The counterculture movement had taken the world by storm in the 1960s and 1970s. A counterculture opposes the popular culture that exists in society. It is often expressed through rejection of the old ways of doing things and acceptance of the new ways. 

In the 1970s and 1960s, it involved protests and the evolution of the ‘hippie’ culture. It also involved dressing in unconventional ways and listening to psychedelic rock music.


The counterculture movement of the 1960s began with protests that were anti-establishment in nature. Soon, the movement spread across the Western world and continued until the mid-1970s. Most of the adherents of this culture were the young people who came together in large groups. All of them rejected many of the beliefs held commonly by the larger sections of society. 

This rejection often took the form of non-violent resistance. Widespread poverty, racial segregation, environmental pollution, and discrimination towards minorities were the major issues that led to such protests. The emergence of television as one of the reliable sources of information further fueled this social change. 

Popularity across the world

The counterculture movement was aimed towards freeing society from restrictions. It succeeded in putting an end to the restrictive censorship of films and other media. Filmmakers were now making films on subjects that were earlier banned or prohibited. Fashion trends also evolved around this time and the youth readily accepted the new trends. 

The old couldn’t accept the new trends and this led to a generation gap. People who were involved in this movement also protested against the Vietnam War. News coverage of the Vietnam War and many horrifying images of it were shown on television. 

For the first time, certain realities of the war were brought to the living rooms of people. The spread of cinema and radio broadcasts also took the culture to different corners of the world. In Europe, the counterculture adherents created their own music, fashion, and magazines. 

The French government was nearly toppled by the movement involving students in 1968. In the Czech Republic, the youth who were against the establishment maintained long hair. A few satirical magazines in Australia published obscene content in the 1960s.

Resistance from authorities

Law enforcement officials and the older generation opposed the counterculture movement on many issues. The police tried to stop the protests at several places.

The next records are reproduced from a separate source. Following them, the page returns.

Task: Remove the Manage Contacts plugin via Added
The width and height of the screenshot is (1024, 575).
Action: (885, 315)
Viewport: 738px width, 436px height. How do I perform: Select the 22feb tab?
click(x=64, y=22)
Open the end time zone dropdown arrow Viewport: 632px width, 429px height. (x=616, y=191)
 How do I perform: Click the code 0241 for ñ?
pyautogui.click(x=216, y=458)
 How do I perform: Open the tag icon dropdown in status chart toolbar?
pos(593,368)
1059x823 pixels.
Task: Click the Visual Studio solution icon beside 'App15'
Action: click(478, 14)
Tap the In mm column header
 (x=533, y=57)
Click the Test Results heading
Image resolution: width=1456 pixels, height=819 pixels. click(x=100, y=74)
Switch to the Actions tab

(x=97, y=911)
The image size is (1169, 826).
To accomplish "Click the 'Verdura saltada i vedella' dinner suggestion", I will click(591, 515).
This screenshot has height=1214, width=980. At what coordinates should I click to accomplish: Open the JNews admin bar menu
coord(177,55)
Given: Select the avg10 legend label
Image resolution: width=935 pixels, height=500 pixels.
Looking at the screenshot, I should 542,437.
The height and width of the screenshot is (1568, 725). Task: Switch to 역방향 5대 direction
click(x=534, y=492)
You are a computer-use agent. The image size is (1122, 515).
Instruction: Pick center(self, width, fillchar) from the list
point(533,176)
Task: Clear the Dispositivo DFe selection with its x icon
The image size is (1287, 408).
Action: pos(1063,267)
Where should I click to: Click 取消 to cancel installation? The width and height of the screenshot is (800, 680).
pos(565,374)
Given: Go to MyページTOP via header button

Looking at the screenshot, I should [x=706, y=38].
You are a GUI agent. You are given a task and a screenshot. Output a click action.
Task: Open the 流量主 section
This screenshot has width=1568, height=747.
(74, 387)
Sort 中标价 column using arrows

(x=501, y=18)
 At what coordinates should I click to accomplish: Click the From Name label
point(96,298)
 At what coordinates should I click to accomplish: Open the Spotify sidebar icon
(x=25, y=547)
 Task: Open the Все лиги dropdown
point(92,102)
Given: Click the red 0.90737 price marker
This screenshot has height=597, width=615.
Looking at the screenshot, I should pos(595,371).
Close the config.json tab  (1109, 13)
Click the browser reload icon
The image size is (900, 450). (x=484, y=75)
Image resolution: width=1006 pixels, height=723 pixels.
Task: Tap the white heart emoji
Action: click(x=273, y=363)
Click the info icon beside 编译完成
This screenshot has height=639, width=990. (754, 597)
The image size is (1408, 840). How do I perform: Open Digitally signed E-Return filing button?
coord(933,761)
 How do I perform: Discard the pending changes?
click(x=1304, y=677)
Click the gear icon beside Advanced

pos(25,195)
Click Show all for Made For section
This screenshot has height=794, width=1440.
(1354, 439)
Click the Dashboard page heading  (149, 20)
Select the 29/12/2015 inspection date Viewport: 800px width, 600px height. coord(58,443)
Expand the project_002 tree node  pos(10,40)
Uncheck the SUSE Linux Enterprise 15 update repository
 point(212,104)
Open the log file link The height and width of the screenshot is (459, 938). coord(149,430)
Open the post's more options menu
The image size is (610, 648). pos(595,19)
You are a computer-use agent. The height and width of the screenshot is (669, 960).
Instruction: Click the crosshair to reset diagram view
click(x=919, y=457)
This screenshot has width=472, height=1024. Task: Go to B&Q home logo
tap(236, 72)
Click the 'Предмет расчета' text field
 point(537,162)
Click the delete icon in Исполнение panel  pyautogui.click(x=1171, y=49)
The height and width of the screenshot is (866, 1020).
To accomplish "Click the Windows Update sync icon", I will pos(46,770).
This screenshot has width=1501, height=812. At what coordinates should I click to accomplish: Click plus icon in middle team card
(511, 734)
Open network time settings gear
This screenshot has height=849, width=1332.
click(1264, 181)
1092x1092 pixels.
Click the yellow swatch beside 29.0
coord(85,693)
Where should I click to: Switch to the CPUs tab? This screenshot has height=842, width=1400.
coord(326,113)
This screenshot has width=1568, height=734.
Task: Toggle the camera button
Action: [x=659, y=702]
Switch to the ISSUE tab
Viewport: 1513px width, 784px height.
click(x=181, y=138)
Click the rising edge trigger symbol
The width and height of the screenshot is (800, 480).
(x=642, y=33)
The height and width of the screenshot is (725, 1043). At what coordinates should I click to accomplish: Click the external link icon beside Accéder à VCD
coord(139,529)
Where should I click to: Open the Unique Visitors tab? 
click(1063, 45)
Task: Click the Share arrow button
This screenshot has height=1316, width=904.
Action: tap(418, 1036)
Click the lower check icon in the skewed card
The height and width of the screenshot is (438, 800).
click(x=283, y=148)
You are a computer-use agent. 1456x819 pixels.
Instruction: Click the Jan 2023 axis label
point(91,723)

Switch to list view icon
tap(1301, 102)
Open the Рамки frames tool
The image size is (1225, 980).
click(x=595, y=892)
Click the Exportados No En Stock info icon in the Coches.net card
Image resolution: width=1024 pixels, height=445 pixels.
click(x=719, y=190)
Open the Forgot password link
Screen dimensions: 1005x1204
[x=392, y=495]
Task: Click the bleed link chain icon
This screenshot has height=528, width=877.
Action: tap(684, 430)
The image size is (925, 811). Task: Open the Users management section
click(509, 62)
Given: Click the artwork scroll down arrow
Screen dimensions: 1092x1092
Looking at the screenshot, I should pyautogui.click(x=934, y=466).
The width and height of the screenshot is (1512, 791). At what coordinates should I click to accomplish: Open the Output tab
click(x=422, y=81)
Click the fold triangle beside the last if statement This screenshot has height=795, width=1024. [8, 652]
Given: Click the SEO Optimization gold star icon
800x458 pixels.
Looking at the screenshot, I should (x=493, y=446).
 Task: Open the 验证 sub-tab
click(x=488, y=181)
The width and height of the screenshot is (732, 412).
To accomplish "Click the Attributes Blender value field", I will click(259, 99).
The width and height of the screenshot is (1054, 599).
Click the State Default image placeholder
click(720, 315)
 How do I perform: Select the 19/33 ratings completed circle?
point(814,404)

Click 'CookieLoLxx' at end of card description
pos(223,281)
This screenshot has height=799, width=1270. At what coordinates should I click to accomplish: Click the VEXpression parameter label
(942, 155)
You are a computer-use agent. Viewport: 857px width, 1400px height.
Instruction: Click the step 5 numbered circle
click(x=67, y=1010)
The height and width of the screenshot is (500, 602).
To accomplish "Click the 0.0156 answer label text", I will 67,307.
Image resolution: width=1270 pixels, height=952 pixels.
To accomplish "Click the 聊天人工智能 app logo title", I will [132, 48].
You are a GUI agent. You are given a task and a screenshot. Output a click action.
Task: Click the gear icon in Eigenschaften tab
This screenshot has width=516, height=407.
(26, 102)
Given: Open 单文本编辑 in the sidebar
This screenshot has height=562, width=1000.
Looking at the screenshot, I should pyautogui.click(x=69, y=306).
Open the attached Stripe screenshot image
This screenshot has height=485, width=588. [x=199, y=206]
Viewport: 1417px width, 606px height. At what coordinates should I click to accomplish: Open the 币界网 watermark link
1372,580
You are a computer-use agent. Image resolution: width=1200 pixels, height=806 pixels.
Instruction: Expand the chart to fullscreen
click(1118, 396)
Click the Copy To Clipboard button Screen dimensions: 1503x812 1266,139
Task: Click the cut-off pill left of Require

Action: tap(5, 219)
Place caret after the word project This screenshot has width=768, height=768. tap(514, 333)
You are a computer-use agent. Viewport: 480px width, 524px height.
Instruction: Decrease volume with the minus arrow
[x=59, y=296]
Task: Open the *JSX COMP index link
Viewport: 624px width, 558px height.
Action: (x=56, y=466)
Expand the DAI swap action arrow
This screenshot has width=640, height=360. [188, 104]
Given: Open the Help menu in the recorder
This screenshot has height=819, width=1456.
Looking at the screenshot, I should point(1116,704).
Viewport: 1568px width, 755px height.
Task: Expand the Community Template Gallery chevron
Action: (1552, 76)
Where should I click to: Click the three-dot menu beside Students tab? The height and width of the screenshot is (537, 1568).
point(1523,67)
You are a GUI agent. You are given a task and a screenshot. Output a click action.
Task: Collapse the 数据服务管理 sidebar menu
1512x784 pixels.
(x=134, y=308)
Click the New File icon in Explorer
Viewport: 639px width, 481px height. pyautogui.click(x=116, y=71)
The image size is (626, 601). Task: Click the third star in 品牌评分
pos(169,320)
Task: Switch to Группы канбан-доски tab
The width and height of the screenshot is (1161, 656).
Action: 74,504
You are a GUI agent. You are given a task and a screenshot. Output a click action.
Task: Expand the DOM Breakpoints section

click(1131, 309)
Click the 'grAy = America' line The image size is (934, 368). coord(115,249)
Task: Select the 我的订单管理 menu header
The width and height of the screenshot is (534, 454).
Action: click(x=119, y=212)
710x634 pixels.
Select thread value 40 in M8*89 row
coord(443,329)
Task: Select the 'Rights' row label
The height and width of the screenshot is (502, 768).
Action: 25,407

Many of the practices that the counterculture adherents indulged in were banned. 

Arrests of many students and activists also happened at different places across the world. The hippies were seen as unkempt and were banned from entering most of the public places. On some occasions, many long-haired youths were forced to cut their hair after they were arrested.

Lasting influence

Films, music, fashion, literature, and art of the Western world were significantly influenced by the counterculture movement. It addressed certain issues that were considered taboo topics, such as racism, homophobia, and xenophobia. This resulted in a wider acceptance of the Lesbian, Gay, Bisexual, and Transgender (LGBT) community. 

Same-sex relationships were eventually accepted by law in most of the American states albeit decades later. Many states in America abolished racial segregation, following the non-violent protests of the counterculture adherents. Several aspects of the counterculture movement also got included in the mainstream culture.